The Temporal Curve
Curves VS Harmon
Please don't replicate the events of other games simply to achieve a similar level of satisfaction from the players. Play, experience, and understand how these methods are used in the many games you might enjoy. Basically, Game design is the same as writing. The more you experience, the more you know. You can't create well without first understanding why games have been successful beforehand. Well, I guess you could. On accident.
The Vague Flow
A good example, for instance, would be a well made spawning system in a shooting game. You spawn, you're safe for now, but you have a goal you must search for, and so endeavor into the danger of enemy lines, relying on only your own skill for survival.
The player should typically start at the very top of the graph in a video game. Usually, most players will only allot a small amount of time to experience a first impression of your game. Which usually means that you'll want to set up a first impression that will greet the player every time they enter the game, not just the first time. This will not only serve to capture the audience from the beginning, it will also give the game a rhythm for the player to follow, keeping them engaged with the game for the longest possible amount of time.
Just past the tip top of our graph, we use the word "Engage" to exemplify the section that Harmon labels "Need". In this example, this is where the need, or goal, is introduced. In a shooting game, this might be when the player is told to "Capture the flag!", which in Halo's case, the game orders you to do right off the bat.

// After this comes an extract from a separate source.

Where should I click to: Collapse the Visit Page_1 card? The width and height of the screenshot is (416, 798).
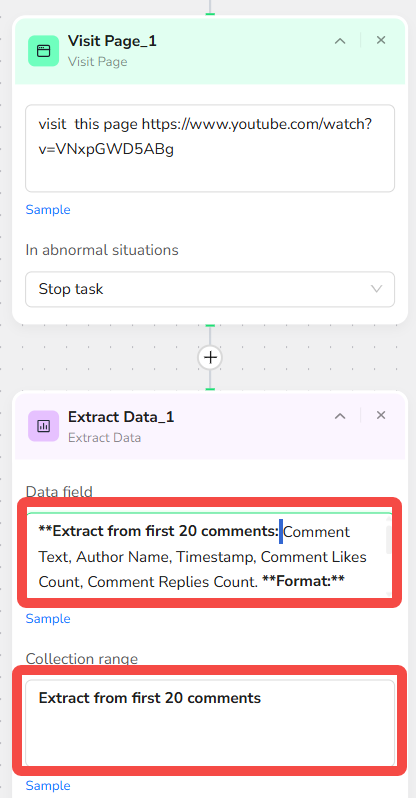340,41
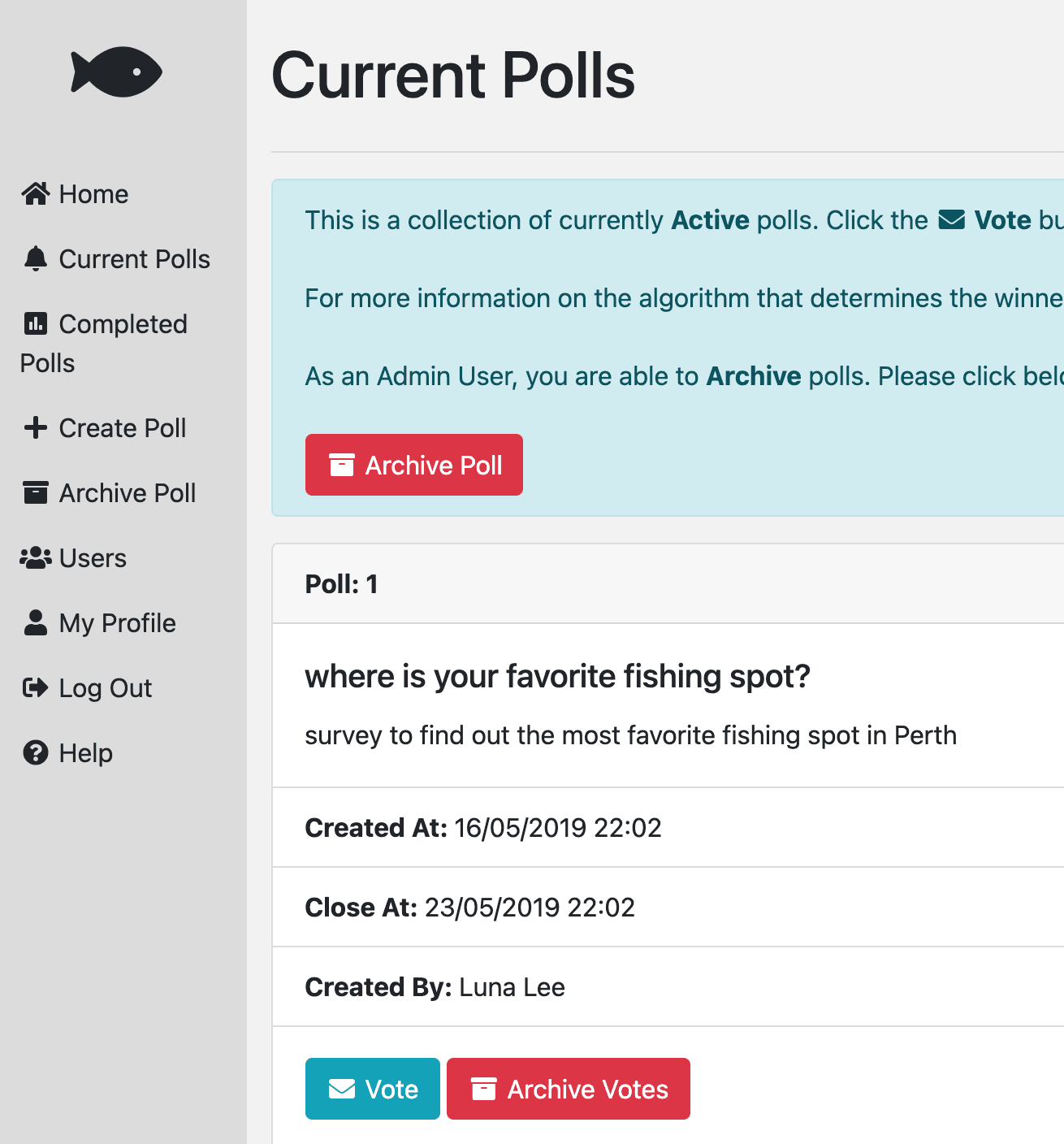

Usually in a shooting game, the go section will have you running, either for a varied amount of time, to the other side of the map, Harmon's "Go".
The player will take down the enemies in the way, "Search".
The player will either take the flag, or defend someone else in order to capture, "Find", "Take".
The player will return to their base, "Return".
The player will have scored a point, "Change".
We start over again, "You".
As you can see, most solid game-play actually follows the same patterns of engagement as a story, and any other form of media.
So, the second hump, which in our example would be the time between fighting off the enemy team and capturing the flag, is the Drama. It is an intense moment of action, the moment the player is usually playing the game for.
Learn By Example
Though, as has been said frequently before, this graphical example can be used a variety of ways. It can be used to understand the mental impact of animations, story moments, etc. And really, should be used for such. Even if we choose to (which we should when it feels most appropriate) stray from this method, there is much more to learn from it's use.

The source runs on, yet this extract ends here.